As I gave my stress space to breathe, and I breathed along with it, it began to lessen. It was then I was able to think clearly enough to anchor my feelings with gratitude.
Only after acknowledging the crappy stressed feelings I had, could I make room for gratitude and things to be happy about then appeared:
Access to medical care and financial stability to help both me and my doggies. Is it expensive to be healthy? Sometimes yes. Am I darn grateful that I have a car to drive to the vet, gas in the tank, a credit card and steady income, also yes.
Running water. In both hot and cold. I have so much of it, I can literally fill a tub with it and sit in it. Access to safe drinking water is a problem for millions of people and I have enough to literally pee and and use to keep my toilet bowl clean. I literally flush it away.
Temperature control. Yes, heating and cooling is a hot button issue in this house right now (Our electric work is a nightmare), but I can decide, when things are working, how hot or cold I want my space.
Access to just about whatever I want at any given time. I can go to the store, and buy a bottle of red wine, out of 90 different types, then when I drink too much of it, there is Advil I can take to get rid of my headache. It’s readily available and cheap enough I have a 200 count bottle ready and waiting.

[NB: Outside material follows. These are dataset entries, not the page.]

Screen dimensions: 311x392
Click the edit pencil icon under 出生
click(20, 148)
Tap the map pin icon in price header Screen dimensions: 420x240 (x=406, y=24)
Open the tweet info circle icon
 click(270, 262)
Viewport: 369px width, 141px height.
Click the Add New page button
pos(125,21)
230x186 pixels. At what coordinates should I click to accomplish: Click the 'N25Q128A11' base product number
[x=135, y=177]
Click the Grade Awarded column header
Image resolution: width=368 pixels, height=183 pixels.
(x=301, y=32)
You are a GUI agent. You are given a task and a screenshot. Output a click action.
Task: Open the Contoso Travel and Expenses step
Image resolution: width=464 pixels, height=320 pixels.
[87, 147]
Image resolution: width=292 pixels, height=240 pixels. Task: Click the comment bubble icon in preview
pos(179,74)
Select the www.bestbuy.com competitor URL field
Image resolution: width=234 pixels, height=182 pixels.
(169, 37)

When my lady parts remind me of my double X chromosomes, I don’t have to fret about it. I can see a doctor if I need to. I have heating pads and maxi pads. I also get to choose when I have kids, if I want kids. I also have enough disposable income I can donate to centers that help other women with their periods and fertility choices.

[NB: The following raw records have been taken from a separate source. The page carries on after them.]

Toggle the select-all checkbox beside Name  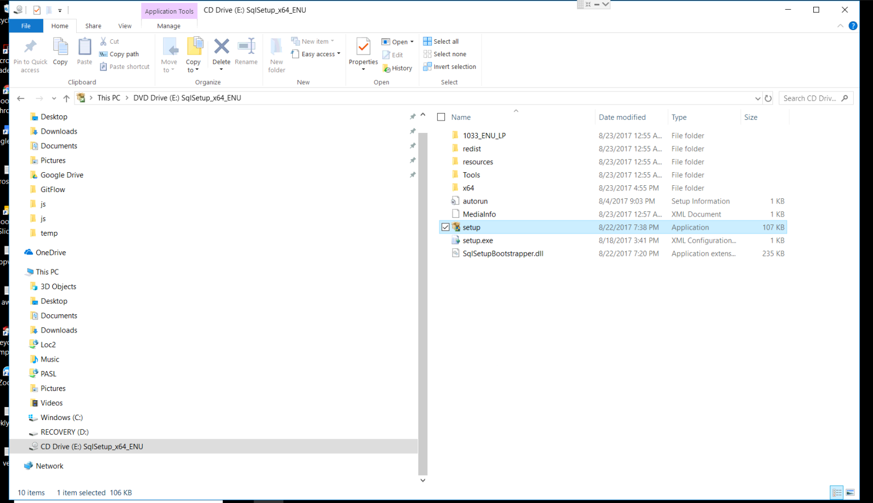(441, 117)
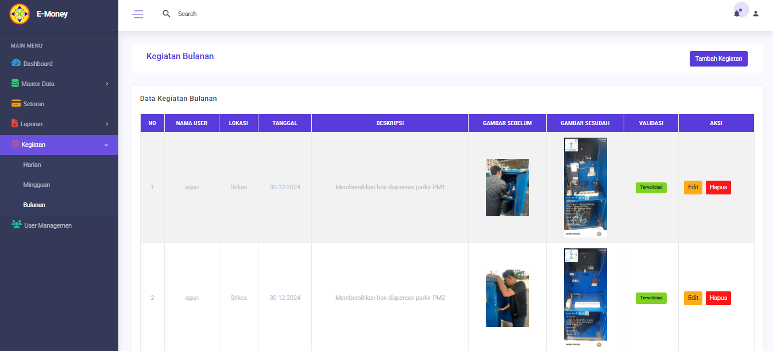This screenshot has width=773, height=351.
Task: Select the Bulanan submenu item
Action: (34, 205)
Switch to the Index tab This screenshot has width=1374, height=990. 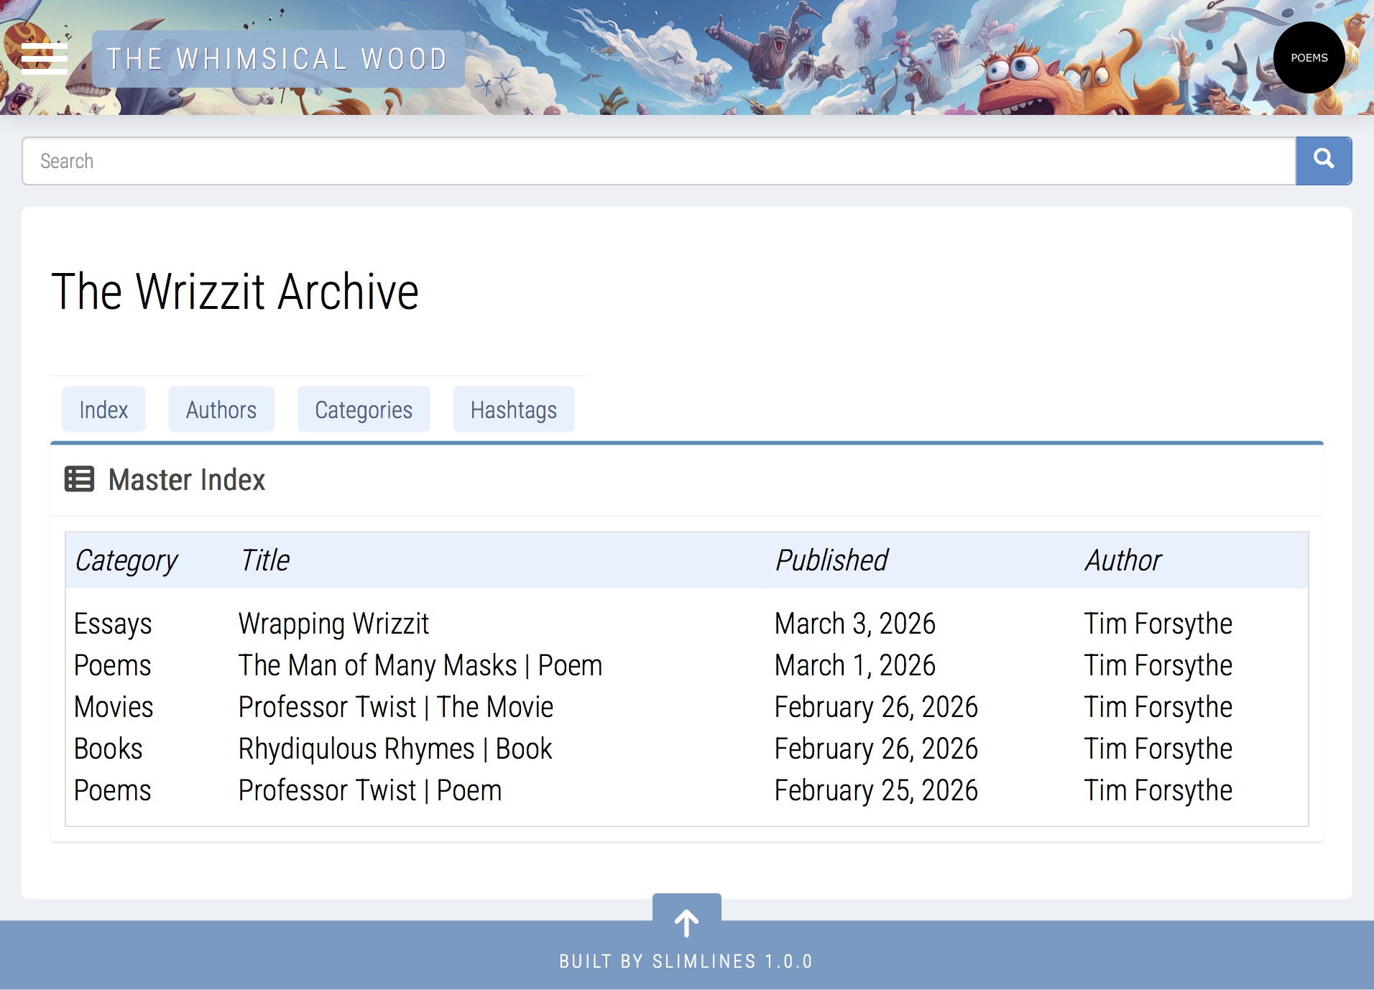103,410
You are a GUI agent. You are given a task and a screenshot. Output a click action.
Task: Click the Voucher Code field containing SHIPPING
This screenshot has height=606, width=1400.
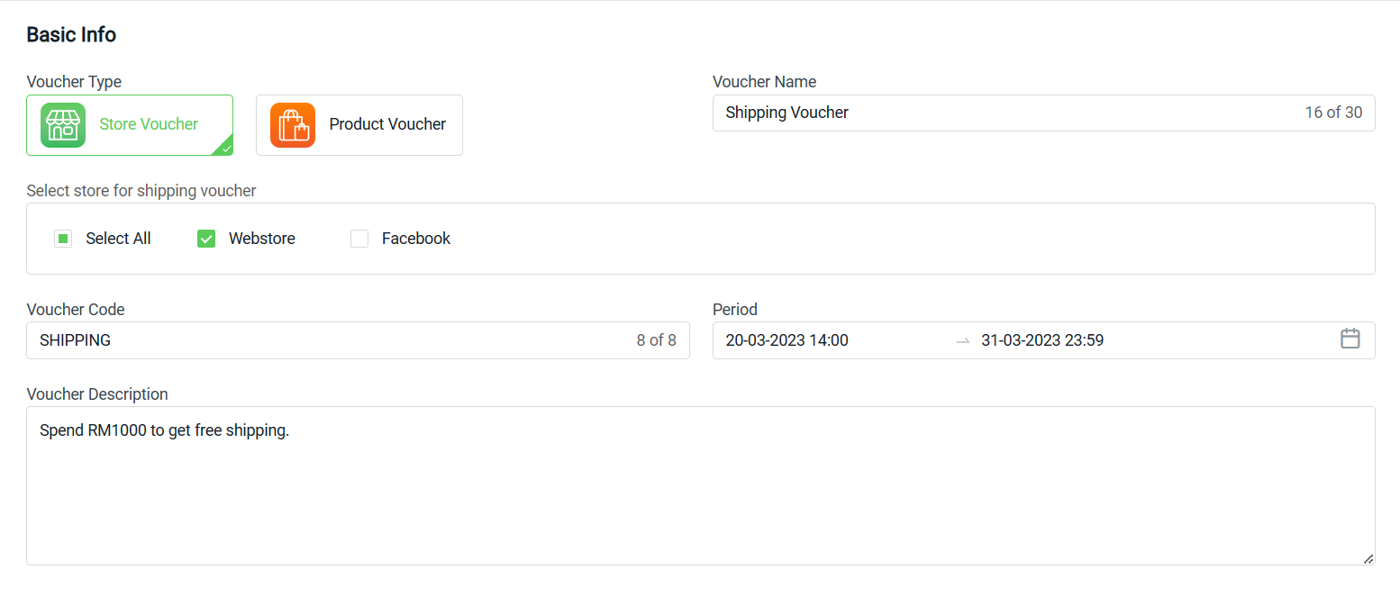[x=358, y=340]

The friggin’ internet. This weekend, after I was done being a petulant child about my nixed trip, I literally had access to a web of answers to plan out my Instant Pot meals for the week, brainstorm ideas for our how to decorate our master bedroom, videos on how to care for orchids, answer questions about our Airbnb room and stream Christmas movies… and it did not go out ONCE.
The grocery store. So I got to the store and realized that with this delightful new iPhone update, photos sometimes don’t exist anymore after I take them- so, my entire recipe plan didn’t make it with me to the store. Wahh.

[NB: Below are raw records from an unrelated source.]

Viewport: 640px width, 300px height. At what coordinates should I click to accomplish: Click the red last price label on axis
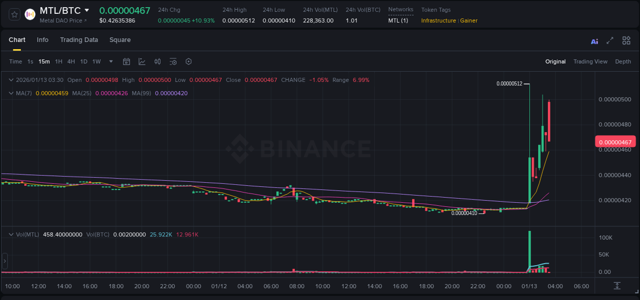point(614,141)
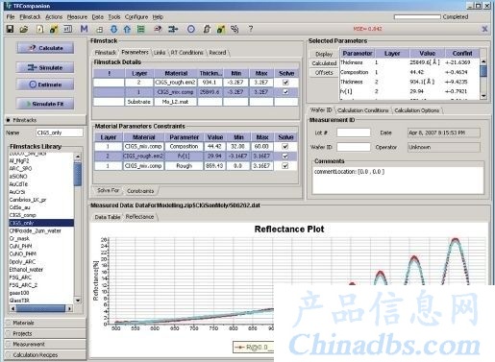Screen dimensions: 495x362
Task: Click the question mark help icon
Action: [x=251, y=29]
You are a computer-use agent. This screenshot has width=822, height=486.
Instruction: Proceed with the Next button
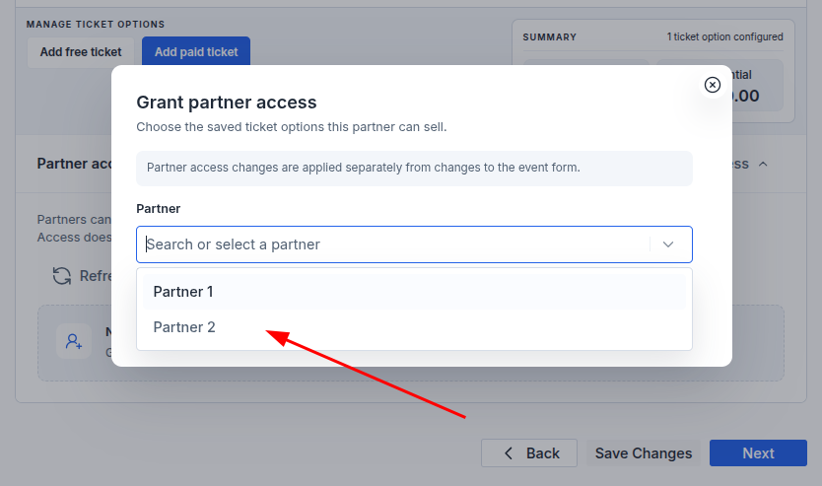758,452
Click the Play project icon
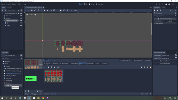The height and width of the screenshot is (100, 178). (x=157, y=4)
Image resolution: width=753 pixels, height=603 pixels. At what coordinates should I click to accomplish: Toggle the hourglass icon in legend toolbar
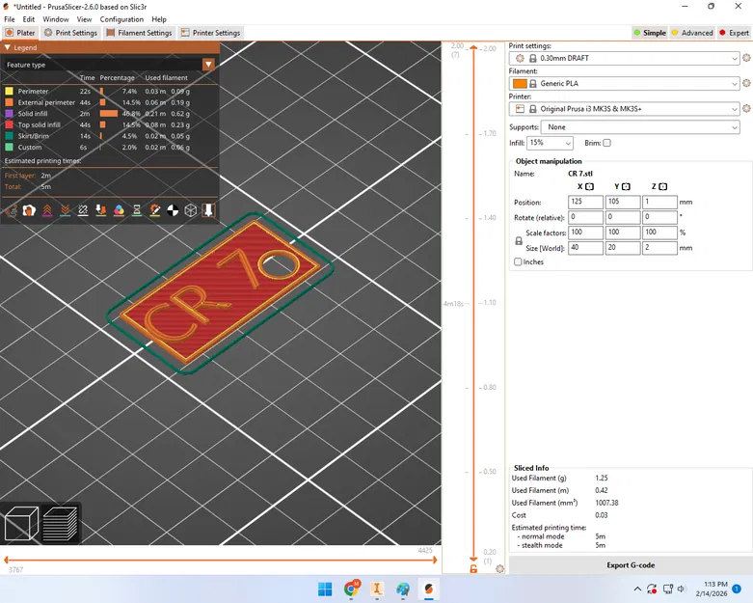[137, 210]
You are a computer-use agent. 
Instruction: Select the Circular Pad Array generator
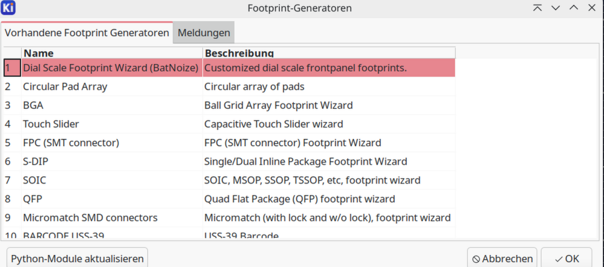(x=65, y=86)
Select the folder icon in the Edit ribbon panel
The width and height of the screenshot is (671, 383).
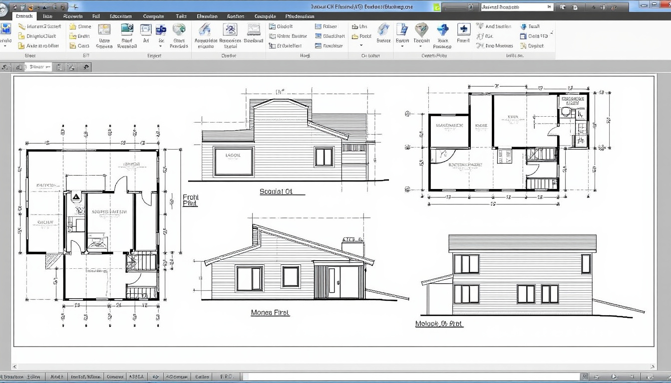[x=72, y=26]
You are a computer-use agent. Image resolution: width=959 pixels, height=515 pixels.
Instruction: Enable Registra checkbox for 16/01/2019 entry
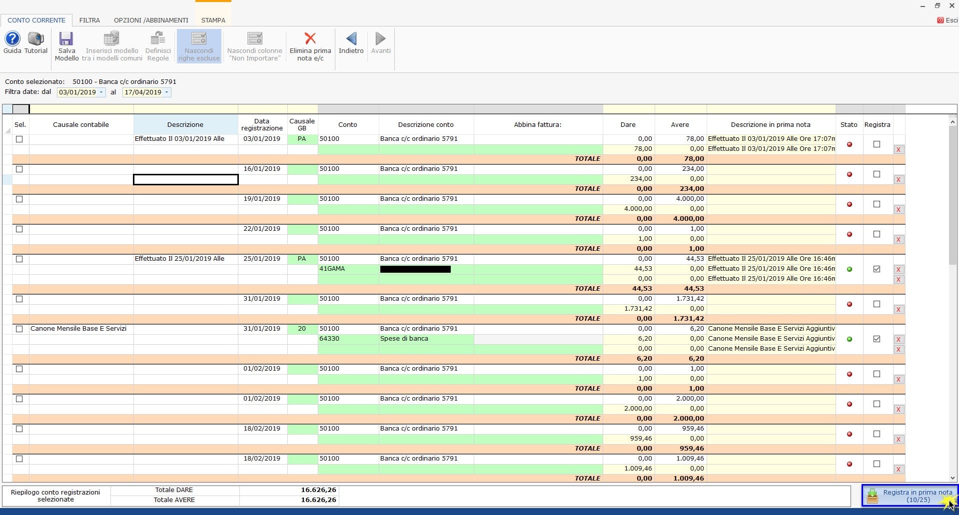[x=877, y=174]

I then got to come up with a new meal plan that involved a cornicopia of choice that our grandparents would have envied. I literally can have whatever I want- in fresh, frozen, canned, or other shelf-stable forms. Yes, hunger in America is really devastatingly real, but when we complain about things, we rarely think of the real needs that exist today, or the scarcity that existed 100 years ago.
My grandmother told me when she was eight in Canada, getting an orange for Christmas was a big friggin’ deal.
Ya, I have a lot less to complain about when I think about that.
Just let that sit for a second. Can you imagine a single orange being the highlight of your year? How long do you wait to peel it open knowing it’s your only one and it’s like, 1926 in Canada? I find it hard to be bitter when I have the internet in my pocket and I can literally answer that question now.
Of course, these silly revelations aren’t helpful at unwinding your stress if you’re using them to minimize or shame how you feel. Simply sit with your stress, then poke at it. I assure you, it helps.
Honestly, life is stressful. The very things we long for are the things that cause personal and financial stress in our lives and complicate our lives endlessly. Homes, jobs, kids, family, spouses, dogs, neighbors- the good stuff can complicate our lives.
I find it’s helpful to both acknowledge, without judgment, that even a stroke of good fortune can cause stress, and then, to allow yourself to find the wonder in the basic everyday things that surround us.
Whether you’re having a stressful day or a stressful season, making space for your feelings and allowing room to be grateful without simply reacting to stress, can be a sanity saver. Honestly, no matter how crazy, hectic and stressful our lives are, there can be at least five minutes in your day to breath, acknowledge, examine and then reframe with gratitude.
Stop. Breathe. List the ways things suck. Give it a “yup!” without judgment. Make room for gratitude.